Repare-se como o escritor, no último termo da enumeração, troca a ordem que esperaríamos, colocando a poesia antes do saber científico, ligando-a ao pensamento e à inteligência. É como se a ordem não interessasse grande coisa. Como se a ordem fosse arbitrária. Como se verdade e beleza fossem intercambiáveis. São-no? Vários escritores e e vários cientistas já afirmaram que sim. O verdadeiro é belo e o belo é verdadeiro. “Beauty is truth”, disse um dia o poeta romântico inglês John Keats. Mais precisamente ele deixou-nos, no final de “Ode on a Grecian Urn” (escrita em 1819), estes dois versos, que têm sido intensivamente discutidos e glosados: “Beauty is truth, truth beauty, - that is all / Ye know on earth, and all ye need to know”. Em 1954, muito perto do fim da sua vida, o físico Albert Einstein confessou: “The ideals which have lighted my way, and time after time have given me new courage to face life cheerfully, have been Kindness, Beauty and Truth.”

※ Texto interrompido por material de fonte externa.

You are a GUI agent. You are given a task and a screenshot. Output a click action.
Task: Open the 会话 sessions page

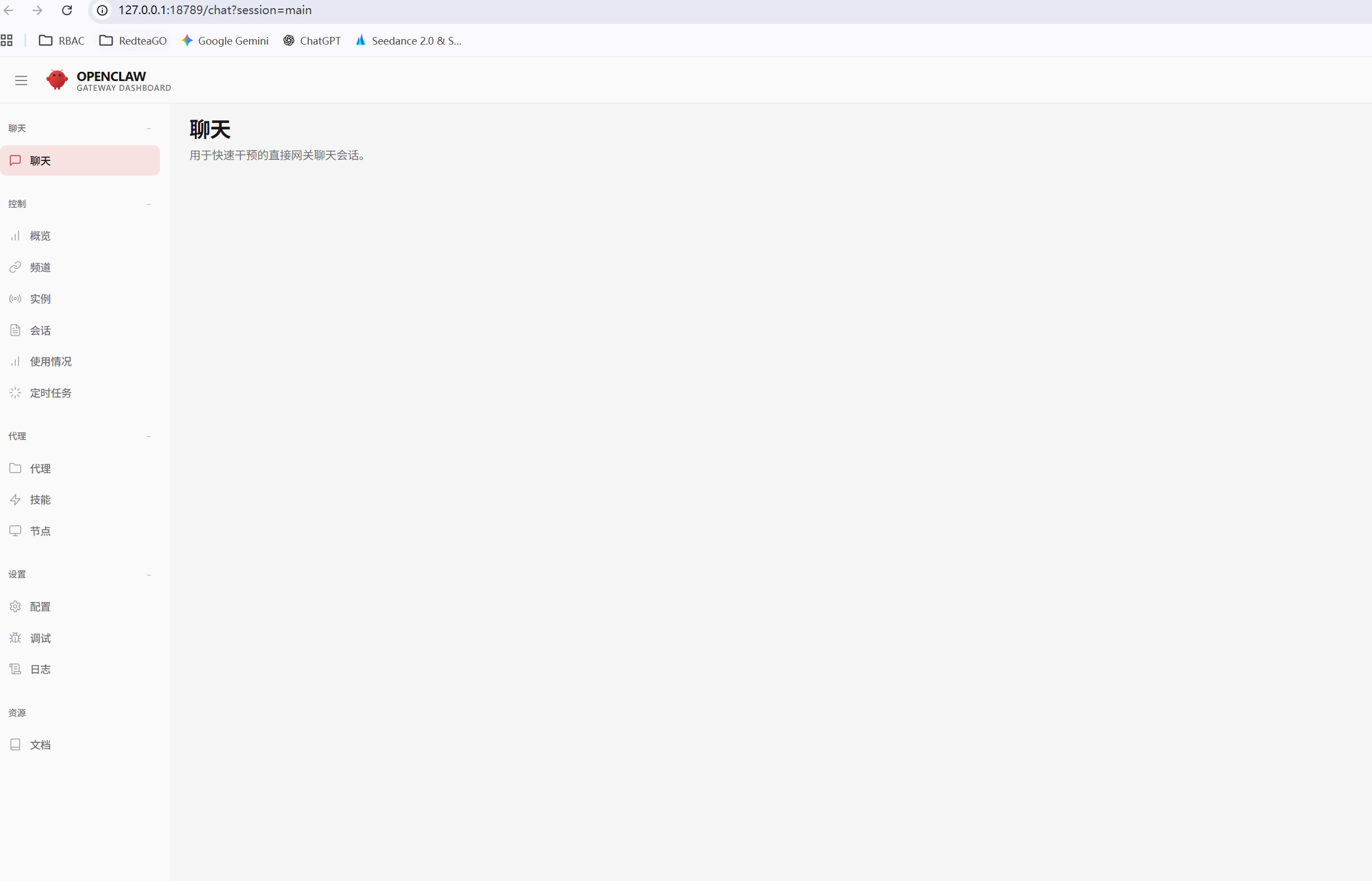[x=41, y=331]
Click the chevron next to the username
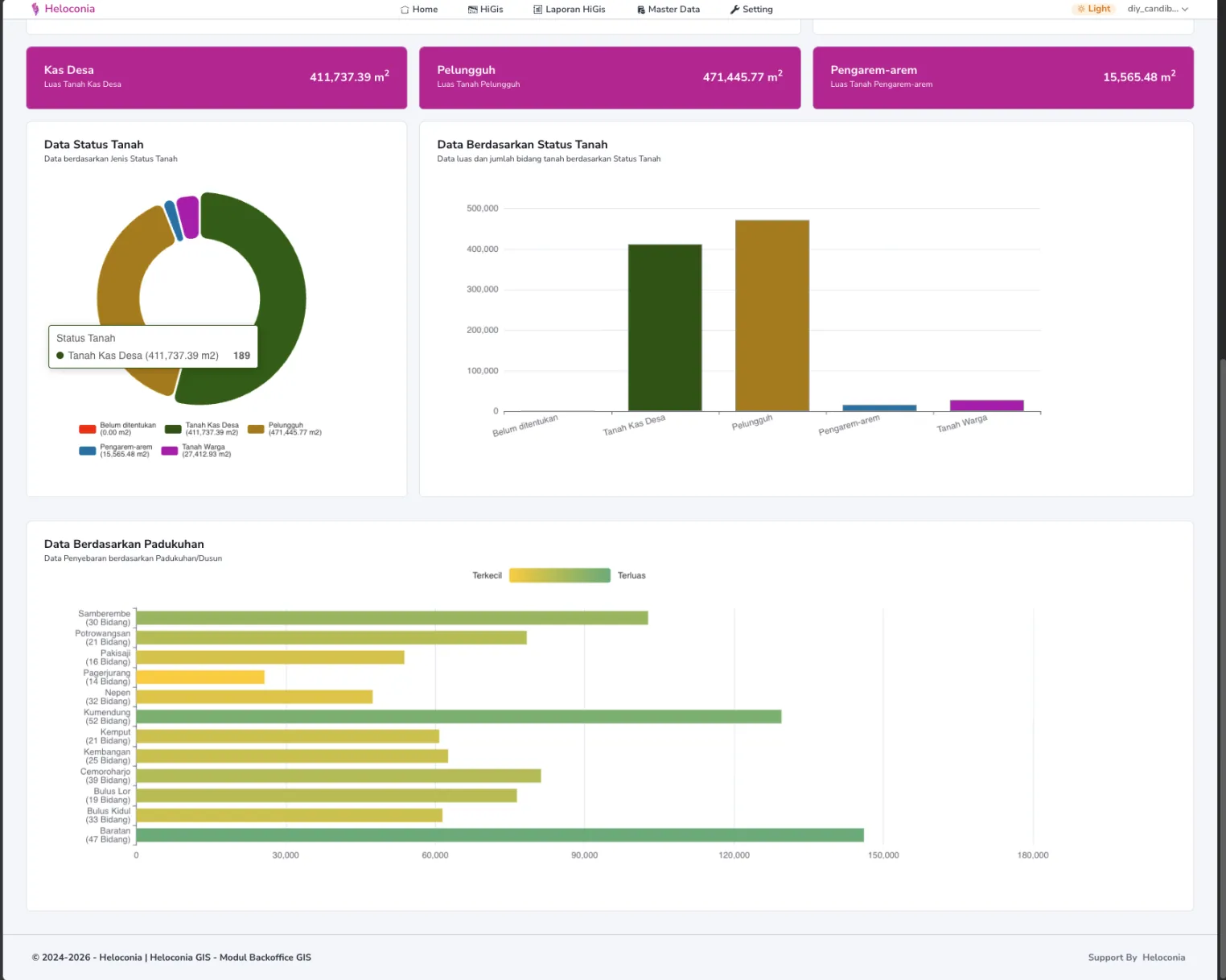1226x980 pixels. point(1185,10)

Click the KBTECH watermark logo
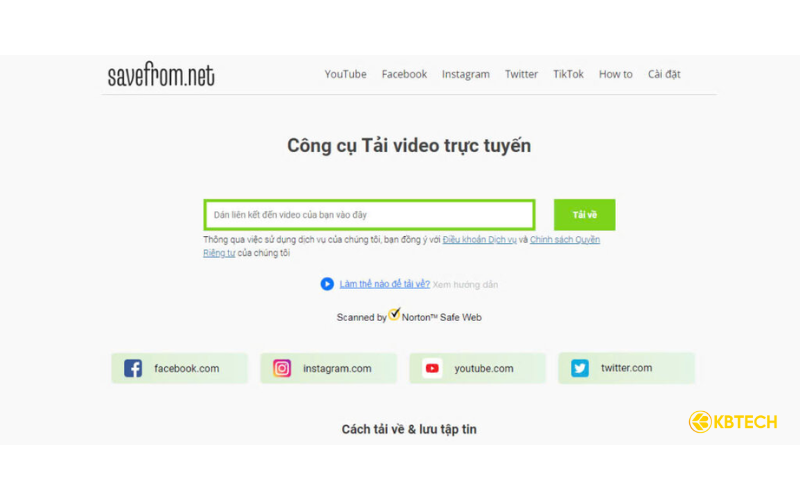pyautogui.click(x=733, y=422)
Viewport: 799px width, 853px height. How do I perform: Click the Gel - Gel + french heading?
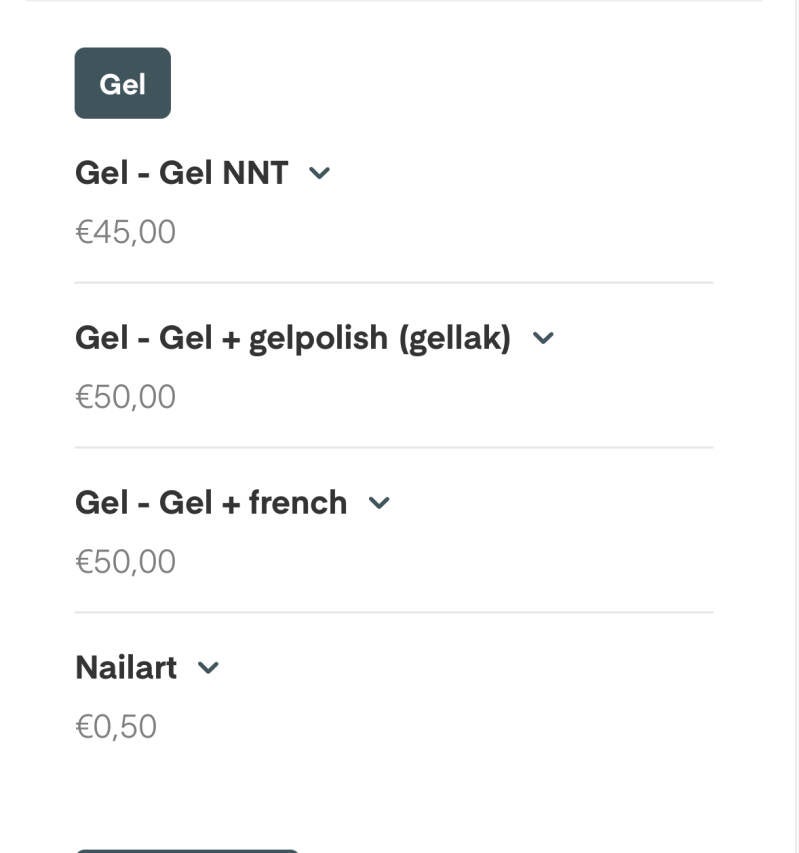(x=210, y=502)
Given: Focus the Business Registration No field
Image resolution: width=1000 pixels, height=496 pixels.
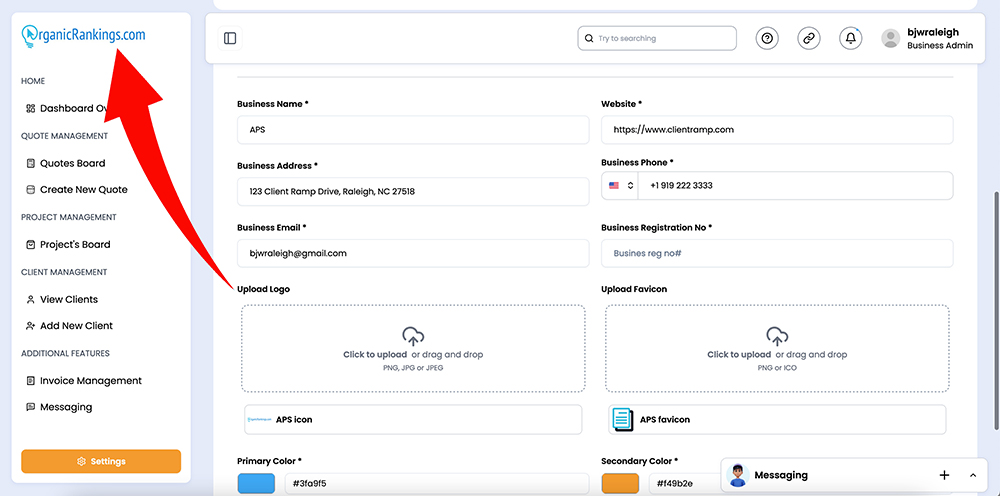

Pois Mia Couto une Keats e Einstein, explanando qual é para ele a relação entre verdade e beleza. Aqui está mais um belo excerto de “Rios, cobras e camisas de dormir”:
“Um dos princípios que nos guiam estabelece que as ciências se ocupam de verdades e não de beleza. Essa parede divisória foi muitas vezes violada. Quem ergueu essa parede divisória não saberá da aptidão para ser feliz. Em rigor, não existem coisas belas. Para ser bela a coisa deixa de ser coisa. Passa a ser parte da Vida. Porque ela só é bela enquanto produtora de beleza. Só é bela enquanto nos fala e nos acende secretamente um sentimento de parentesco”.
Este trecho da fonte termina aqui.